Dari pengertian ini dapat disimpulkan bahwa hadits sahih harus memenuhi persyaratan sebagai berikut:
- Sanadnya harus bersambung dari Rasulullah hingga mukharrijnya. Hal ini berarti bahwa setiap perawi telah mendapatkan hadits tersebut secara langsungdari perawi pada generasi sanad di atasnya. Dan pola seperti ini berlaku dari awal sanad hingga akhir sanad.Implikasinya, hadits yang sanadnya terpotong seperti hadits mursal, munqoti’ (mu’allaq, mu’dhol, mudallas, dan mursal khofi), tidak bisa disebut sebagai hadits shahih.
- Seluruh perawinya harus adil. Adil di sini berarti para perawi dalam setiap generasi sanad adalah seorang muslim, baligh, berakal, tidak fasiq, dan memiliki akhlak yang terpuji. Menurut Ibnu Shalah, keadilan seorang perawi bisa diterima jika telah dinilai oleh minimal dua peneliti para perawi. Bisa juga jika keadilan perawi tersebut telah diamini oleh para peneliti, atau dengan kata lain mereka sering memberikan pujian/penilaian yang baik kepada perawi tersebut, maka secara otomatis perawi yang demikian itu adalah adil.
- Seluruh perawinya harus dzabith. Secara epistemologis, dzabith berarti seluruh perawi dalam sebuah silsilah sanad hafal hadits yang diterima dengan hafalan yang kuat baik itu berupa hafalan dalam kepalanya atau dalam kitabnya.Tidak berhenti sampai di situ, perawi tersebut juga mampu menghadirkan hafalannya manakala diperlukan. Dari sini bisa dipahami bahwa perawi tidak boleh lupa/lengah dengan hafalannya, dan tidak boleh juga terlalu bermudah-mudah dalam proses tahammul dan ada’. Kedzabithan seorang perawi hadits bisa diketahui dengan cara membandingkan hadits yang ia riwayatkan dengan hadits lain yang diriwayatkan oleh perawi yang terkenal ketsiqahan dan kedzabithannya. Kalau hadits tersebut ternyata sebagian besar sesuai (meskipun dalam segi makna saja) dengan hadits para perawi yang terkenal tsiqah dan dzabit, maka perawi tersebut dianggap dzabith. Menurut para ahli hadits, gabungan antara sifat adil dandzabith ini disebut sebagai tsiqah atau tsabat. Sedangkan perawi yang adil saja atau dzabith saja belum disebut sebagai perawi yang tsiqah.
- Tidak terdapat syudzud di dalam riwayat hadits tersebut. Yang dimaksud dengan syudud adalah adanya pertentangan dengan perawi yang lebih kuat ketsiqahannya.Karena jika riwayat tersebut bertentangan dengan perawi yang lebih utama darinya dari sisi kekuatan hafalan dan kuantitas hadits yang diriwayatkan, maka berarti terdapat keragu-raguan dalam hadits yang diriwayatkan.
- Tidak terdapat ‘illah di dalamnya.
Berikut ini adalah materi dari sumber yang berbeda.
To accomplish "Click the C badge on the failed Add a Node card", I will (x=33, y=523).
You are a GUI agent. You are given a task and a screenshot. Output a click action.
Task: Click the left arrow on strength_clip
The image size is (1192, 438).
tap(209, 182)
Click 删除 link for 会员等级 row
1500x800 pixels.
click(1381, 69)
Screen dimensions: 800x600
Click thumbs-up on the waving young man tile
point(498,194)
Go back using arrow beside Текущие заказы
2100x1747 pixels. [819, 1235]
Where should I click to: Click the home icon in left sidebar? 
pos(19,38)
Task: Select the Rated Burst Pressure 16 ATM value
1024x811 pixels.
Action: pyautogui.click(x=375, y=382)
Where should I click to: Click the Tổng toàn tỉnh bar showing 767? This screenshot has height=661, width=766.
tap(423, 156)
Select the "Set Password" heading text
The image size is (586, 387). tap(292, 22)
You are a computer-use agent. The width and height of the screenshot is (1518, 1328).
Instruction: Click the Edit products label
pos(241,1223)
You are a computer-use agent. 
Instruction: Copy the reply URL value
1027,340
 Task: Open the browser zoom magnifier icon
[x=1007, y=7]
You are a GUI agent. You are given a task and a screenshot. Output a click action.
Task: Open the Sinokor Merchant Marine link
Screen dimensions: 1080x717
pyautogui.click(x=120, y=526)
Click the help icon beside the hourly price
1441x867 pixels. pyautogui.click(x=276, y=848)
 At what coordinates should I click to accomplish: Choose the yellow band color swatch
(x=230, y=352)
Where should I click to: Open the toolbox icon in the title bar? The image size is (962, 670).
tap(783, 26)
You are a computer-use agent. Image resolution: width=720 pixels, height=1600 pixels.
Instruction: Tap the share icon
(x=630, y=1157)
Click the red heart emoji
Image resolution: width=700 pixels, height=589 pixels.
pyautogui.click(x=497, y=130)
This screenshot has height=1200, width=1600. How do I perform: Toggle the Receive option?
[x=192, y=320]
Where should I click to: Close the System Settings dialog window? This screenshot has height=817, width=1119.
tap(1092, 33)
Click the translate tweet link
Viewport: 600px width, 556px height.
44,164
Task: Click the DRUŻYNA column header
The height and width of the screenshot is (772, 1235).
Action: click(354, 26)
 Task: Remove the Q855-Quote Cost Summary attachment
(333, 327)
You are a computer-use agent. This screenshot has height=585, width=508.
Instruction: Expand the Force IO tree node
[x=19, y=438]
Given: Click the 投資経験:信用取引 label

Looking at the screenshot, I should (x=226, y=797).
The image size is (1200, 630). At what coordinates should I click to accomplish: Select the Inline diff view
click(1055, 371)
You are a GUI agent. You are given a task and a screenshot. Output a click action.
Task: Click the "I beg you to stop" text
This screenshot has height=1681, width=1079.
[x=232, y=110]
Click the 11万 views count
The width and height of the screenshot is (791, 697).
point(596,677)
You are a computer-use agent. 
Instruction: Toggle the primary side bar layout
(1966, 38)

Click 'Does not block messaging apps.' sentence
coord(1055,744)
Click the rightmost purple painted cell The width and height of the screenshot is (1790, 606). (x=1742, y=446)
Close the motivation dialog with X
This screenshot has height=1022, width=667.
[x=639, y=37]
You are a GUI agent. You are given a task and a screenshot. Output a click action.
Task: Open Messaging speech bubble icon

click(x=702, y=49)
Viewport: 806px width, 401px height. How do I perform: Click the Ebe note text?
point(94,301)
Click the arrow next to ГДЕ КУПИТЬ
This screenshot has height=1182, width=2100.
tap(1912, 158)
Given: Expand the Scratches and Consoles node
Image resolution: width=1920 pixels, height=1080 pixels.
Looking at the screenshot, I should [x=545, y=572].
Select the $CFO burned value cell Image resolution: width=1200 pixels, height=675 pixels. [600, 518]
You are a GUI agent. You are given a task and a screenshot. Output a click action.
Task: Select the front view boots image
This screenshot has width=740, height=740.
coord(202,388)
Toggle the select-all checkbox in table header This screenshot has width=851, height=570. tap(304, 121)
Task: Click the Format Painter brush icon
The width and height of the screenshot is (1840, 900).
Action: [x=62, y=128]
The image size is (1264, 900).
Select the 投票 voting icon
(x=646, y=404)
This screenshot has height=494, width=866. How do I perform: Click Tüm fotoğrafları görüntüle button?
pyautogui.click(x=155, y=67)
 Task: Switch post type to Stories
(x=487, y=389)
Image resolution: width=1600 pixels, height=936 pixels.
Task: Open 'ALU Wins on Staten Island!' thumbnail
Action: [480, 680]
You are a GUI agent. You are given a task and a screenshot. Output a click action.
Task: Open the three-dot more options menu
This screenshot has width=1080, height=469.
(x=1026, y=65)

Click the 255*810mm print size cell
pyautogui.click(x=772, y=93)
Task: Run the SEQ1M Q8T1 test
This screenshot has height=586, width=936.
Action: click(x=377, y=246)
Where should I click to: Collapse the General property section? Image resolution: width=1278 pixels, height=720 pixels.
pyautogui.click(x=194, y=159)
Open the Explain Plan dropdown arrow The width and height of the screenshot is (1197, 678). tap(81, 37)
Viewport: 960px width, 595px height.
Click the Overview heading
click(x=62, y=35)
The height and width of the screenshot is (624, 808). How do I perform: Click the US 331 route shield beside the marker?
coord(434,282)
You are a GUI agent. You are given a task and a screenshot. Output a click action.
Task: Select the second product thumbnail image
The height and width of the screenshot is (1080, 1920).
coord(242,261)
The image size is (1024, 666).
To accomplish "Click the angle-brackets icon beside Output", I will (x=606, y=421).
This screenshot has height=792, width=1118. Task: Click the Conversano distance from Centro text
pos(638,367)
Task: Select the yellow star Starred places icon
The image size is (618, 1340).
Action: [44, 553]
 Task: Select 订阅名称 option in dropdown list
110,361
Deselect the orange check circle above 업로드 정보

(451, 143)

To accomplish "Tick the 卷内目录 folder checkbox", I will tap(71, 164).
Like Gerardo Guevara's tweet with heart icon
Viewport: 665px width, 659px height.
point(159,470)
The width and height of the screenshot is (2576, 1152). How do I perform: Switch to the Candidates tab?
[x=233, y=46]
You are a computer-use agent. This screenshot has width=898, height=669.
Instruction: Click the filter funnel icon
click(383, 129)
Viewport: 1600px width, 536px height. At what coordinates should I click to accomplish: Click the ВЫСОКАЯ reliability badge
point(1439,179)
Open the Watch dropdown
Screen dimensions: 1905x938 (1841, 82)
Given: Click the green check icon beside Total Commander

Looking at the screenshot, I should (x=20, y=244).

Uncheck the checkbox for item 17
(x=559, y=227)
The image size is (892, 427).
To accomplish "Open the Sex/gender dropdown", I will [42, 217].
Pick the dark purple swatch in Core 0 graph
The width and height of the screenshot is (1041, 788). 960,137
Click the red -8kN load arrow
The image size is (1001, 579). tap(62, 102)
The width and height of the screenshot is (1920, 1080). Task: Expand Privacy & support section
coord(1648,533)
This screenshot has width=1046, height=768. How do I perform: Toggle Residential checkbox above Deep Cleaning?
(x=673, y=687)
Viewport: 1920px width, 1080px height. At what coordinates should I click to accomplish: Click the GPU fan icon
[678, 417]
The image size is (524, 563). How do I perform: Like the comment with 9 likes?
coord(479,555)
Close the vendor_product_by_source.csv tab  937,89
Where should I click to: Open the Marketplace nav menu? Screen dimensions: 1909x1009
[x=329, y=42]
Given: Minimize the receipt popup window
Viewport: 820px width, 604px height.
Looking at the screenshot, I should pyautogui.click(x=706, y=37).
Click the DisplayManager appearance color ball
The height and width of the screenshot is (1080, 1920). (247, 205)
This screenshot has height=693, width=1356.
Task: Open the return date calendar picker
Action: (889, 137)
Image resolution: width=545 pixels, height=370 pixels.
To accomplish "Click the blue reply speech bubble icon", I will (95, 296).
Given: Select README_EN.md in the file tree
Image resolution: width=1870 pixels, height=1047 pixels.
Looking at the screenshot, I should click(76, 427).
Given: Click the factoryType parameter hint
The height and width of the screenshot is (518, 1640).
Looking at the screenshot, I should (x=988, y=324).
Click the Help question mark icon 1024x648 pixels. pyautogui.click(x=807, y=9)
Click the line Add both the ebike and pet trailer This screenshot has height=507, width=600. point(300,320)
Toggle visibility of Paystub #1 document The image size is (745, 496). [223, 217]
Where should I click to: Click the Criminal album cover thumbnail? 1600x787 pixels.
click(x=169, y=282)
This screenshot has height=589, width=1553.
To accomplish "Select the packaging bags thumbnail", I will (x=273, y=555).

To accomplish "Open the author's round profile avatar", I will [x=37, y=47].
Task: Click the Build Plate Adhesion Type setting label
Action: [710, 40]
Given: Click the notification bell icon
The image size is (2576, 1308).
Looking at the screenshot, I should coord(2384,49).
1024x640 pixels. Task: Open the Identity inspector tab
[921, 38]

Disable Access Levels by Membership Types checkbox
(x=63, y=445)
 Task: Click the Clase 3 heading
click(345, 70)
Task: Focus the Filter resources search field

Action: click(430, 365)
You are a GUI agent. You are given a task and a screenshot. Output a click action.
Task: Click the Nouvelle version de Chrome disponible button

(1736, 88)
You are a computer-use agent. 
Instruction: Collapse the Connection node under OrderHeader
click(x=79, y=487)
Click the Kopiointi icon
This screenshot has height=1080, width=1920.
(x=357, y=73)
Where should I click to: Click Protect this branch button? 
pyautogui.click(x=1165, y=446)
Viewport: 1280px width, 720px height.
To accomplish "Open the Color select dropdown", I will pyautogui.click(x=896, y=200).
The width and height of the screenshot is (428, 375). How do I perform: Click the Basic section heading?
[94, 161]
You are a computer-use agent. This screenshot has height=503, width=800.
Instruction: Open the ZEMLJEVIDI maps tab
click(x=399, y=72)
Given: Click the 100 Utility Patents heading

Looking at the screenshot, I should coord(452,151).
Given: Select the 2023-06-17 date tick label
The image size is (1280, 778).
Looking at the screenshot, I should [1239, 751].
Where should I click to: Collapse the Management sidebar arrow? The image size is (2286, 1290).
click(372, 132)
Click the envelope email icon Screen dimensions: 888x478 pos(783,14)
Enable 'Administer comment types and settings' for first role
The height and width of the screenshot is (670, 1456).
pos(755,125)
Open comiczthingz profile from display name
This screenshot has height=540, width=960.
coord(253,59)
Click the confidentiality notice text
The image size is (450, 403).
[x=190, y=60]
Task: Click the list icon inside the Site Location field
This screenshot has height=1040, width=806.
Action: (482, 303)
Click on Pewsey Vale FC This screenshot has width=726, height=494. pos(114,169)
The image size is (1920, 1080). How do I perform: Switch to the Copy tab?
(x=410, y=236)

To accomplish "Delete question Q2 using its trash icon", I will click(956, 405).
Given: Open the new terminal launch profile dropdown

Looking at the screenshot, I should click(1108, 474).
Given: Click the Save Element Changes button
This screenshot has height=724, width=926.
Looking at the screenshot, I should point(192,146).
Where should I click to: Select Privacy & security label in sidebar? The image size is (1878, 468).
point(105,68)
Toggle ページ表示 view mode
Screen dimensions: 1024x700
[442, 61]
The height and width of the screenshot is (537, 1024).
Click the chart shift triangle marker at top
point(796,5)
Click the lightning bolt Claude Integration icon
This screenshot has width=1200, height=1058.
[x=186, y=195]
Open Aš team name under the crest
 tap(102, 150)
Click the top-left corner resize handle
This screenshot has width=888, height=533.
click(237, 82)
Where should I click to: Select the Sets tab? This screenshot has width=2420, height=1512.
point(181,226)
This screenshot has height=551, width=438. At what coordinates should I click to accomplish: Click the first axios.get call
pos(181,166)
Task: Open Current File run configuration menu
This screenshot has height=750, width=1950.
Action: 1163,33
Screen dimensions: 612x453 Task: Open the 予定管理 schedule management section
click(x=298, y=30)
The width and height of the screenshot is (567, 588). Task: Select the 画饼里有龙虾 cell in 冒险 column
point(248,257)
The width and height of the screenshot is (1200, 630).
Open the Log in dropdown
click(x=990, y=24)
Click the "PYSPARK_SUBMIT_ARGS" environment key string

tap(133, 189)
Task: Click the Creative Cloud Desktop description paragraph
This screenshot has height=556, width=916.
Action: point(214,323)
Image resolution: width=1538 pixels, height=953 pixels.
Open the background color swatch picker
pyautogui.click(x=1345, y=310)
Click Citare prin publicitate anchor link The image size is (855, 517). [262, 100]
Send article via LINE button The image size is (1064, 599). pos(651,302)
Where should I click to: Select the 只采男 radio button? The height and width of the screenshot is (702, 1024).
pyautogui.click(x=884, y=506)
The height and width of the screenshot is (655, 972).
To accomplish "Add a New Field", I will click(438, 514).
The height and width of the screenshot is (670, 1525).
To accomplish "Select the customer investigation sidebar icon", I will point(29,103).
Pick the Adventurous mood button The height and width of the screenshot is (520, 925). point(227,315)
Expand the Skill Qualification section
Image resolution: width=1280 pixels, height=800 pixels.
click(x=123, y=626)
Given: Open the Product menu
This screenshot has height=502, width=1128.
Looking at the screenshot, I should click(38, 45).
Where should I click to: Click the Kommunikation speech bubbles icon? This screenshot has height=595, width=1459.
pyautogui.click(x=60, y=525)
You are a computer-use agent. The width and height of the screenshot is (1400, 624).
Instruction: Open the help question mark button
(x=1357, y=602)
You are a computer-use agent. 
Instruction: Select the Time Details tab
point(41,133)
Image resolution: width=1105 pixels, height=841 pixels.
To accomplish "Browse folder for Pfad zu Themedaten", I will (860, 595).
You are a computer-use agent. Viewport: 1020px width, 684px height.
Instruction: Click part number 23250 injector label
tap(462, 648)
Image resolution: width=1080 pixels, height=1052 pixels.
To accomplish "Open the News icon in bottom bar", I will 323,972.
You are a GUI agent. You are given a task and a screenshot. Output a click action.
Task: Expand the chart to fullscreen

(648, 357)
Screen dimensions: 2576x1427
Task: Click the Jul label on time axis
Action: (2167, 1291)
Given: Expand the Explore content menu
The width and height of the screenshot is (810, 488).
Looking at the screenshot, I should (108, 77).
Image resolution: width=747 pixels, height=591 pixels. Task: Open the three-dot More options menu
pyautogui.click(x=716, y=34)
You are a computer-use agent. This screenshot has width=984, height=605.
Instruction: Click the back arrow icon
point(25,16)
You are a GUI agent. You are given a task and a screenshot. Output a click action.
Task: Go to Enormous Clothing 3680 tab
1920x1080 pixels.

Yang dimaksud dengan ‘illah adalah sebab tersembunyi yang mengakibatkan suatu hadits berkurang kebenarannya, padahal secara dzahir, hadits tersebut shahih. Menurut Ibnu Shalah, mengetahui ‘illah bukanlah perkara yang mudah.Diperlukan keahlian khusus, sehingga pengetahuan tentang illah ini menjadi salah satu cabang ilmu hadits yang paling pelik, paling utama dan paling mulia.
Dari penjelasan di atas, secara epistemologis dapat disimpulkan bahwa hadits shahih yang valid dan otentik benar-benar bisa menyampaikan sebuah kebenaran yang dibawa Rasulullah.Implikasinya, hadits tersebut wajib untuk diterima dan diamalkan. Namun demikian, tetap saja ia memiliki tingkatan-tingkatan berdasarkan kekuatan sanadnya.
Lebih dari itu, silsilah sanad dalam tradisi periwayatan hadits menjadi bangunan ilmu yang tidak pernah dijumpai pada tradisi keilmuan peradaban manapun.